There's a certain degree of loss of privacy when you've been down the infertile path. You've had so many people in your hooha, the countless visits to blood labs, so many people who have inquired about your childless state, the coming out of the closet so to speak and the lectures you've delivered. And then there's my blog. My guts in print. Forever. Oh, and when you announce that you're adopting, much to the relief of your friends and acquaintances, then you've got to deal with the constant, "So, any news on the adoption thing?" I won't even talk about the lovely homestudy process. I'm not real big on lying to people, I'm pretty open. My husband hates this, but I spent all of my childhood repressing events and emotions because I was taught to keep my "business" to myself. This has resulted in big, fat blanks in my childhood memories and depression.
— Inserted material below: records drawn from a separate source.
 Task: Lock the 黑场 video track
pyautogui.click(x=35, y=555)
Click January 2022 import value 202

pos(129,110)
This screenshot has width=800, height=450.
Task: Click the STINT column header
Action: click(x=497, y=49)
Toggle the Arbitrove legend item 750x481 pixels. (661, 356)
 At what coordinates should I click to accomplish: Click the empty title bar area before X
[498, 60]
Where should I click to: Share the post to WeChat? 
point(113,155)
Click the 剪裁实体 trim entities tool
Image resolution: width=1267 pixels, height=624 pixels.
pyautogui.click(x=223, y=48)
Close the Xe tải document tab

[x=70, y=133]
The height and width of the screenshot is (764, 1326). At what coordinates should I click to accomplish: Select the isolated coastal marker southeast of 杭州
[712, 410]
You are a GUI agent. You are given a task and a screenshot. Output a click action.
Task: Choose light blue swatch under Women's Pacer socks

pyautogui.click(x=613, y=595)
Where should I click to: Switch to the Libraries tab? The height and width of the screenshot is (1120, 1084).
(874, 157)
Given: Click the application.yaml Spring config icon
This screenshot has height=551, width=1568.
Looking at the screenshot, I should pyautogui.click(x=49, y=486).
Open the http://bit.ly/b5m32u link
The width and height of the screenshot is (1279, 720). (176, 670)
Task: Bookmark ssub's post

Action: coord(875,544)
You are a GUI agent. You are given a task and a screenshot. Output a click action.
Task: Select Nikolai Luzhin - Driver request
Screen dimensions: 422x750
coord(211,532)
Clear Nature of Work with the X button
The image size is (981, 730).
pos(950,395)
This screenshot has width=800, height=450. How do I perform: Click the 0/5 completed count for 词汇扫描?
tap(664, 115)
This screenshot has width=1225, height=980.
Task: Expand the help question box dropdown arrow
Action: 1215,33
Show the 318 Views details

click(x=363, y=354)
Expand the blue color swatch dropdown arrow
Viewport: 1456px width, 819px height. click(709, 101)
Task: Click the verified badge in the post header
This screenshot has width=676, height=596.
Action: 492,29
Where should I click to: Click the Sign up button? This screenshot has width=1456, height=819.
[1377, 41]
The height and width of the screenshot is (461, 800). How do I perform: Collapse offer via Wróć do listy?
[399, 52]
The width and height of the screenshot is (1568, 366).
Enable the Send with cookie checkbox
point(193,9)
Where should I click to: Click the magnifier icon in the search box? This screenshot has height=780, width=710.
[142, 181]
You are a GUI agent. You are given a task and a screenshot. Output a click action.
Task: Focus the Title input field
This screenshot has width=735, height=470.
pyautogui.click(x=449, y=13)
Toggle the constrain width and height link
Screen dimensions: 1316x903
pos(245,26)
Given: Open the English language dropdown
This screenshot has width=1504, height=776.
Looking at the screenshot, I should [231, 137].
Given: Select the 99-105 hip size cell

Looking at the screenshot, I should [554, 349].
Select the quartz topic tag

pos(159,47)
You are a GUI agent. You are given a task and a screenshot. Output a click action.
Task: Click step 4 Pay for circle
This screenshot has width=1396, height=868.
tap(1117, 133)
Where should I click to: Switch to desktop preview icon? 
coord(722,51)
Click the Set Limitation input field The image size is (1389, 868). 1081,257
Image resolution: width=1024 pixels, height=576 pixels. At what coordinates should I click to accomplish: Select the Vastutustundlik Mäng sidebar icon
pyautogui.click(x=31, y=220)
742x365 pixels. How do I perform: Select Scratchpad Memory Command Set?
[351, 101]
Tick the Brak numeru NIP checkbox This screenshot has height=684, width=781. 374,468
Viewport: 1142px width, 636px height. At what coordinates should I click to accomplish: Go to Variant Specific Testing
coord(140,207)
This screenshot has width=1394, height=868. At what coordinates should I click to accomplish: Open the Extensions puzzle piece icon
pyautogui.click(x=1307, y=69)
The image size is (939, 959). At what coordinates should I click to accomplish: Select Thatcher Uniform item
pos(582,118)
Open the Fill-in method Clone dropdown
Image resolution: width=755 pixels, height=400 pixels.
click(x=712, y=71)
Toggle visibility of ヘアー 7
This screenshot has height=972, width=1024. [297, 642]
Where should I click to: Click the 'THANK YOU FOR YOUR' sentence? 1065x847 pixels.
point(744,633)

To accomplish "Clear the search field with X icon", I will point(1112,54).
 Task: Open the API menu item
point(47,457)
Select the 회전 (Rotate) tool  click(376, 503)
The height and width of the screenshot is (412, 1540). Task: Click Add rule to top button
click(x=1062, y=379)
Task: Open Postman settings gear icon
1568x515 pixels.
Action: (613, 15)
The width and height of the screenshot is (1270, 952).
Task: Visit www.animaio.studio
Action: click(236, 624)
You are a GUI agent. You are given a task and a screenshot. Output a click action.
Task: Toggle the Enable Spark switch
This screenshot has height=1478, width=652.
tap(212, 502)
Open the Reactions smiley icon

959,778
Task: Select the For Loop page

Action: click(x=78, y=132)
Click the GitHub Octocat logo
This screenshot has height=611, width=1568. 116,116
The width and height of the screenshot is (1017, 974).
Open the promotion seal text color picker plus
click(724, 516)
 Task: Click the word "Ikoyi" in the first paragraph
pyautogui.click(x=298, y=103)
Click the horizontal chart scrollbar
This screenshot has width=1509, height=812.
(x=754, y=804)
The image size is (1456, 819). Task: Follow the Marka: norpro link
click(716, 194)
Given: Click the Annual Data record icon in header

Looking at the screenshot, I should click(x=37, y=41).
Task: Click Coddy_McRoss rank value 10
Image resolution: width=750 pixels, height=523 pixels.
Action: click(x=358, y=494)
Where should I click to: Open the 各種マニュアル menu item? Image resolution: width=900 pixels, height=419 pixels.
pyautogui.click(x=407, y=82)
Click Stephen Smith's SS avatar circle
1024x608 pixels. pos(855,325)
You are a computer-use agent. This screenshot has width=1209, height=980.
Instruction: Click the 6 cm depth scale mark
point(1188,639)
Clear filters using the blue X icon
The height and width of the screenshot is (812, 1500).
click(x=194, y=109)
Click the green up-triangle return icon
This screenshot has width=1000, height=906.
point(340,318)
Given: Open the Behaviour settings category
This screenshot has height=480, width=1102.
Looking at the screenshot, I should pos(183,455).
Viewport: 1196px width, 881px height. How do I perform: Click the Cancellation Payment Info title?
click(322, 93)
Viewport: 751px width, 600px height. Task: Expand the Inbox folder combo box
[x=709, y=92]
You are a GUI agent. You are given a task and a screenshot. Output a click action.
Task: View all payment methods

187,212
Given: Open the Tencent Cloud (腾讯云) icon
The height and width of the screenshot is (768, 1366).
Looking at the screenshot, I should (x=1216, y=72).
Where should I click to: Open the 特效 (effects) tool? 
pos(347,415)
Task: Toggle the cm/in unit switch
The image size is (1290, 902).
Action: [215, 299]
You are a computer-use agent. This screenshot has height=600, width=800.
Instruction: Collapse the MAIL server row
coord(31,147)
I am only fairly private with people in show business. They will spill your beans faster than you can blink. This is obvious cause all you have to do is read the rags at the supermarket checkout stands. If a celebrity misbehaves for whatever reason, it's news. Generally speaking, people in the industry are not kind to one another and if you have a bad day, everybody will find out about it. The less important you are, the more inexcusable it is. Even an background extra will be dismissed for looking at the star the wrong way. It's stupid. But if you get cancer, then you're a saint. There are a lot of instant "friendships" and when you spend 12 hours a day with someone, you talk a lot, but the minute the gig is over, it's like you don't exist anymore. Just look at all the hookups in Hollywood that occur when people work together and what happens when the project stops. I no longer think people I work with are my friends.
This is why genuine connections with people are so very important to me. I'm truthful with people, and I expect the same. Bringing truth to the moment is my creative motto.
I don't grill people when I talk to them, they can share with me whatever they choose, I don't need to know details, frankly most of the time, I don't want to know. Trusting that we'll have a child to raise one day, now that's an idea that we have to get used to.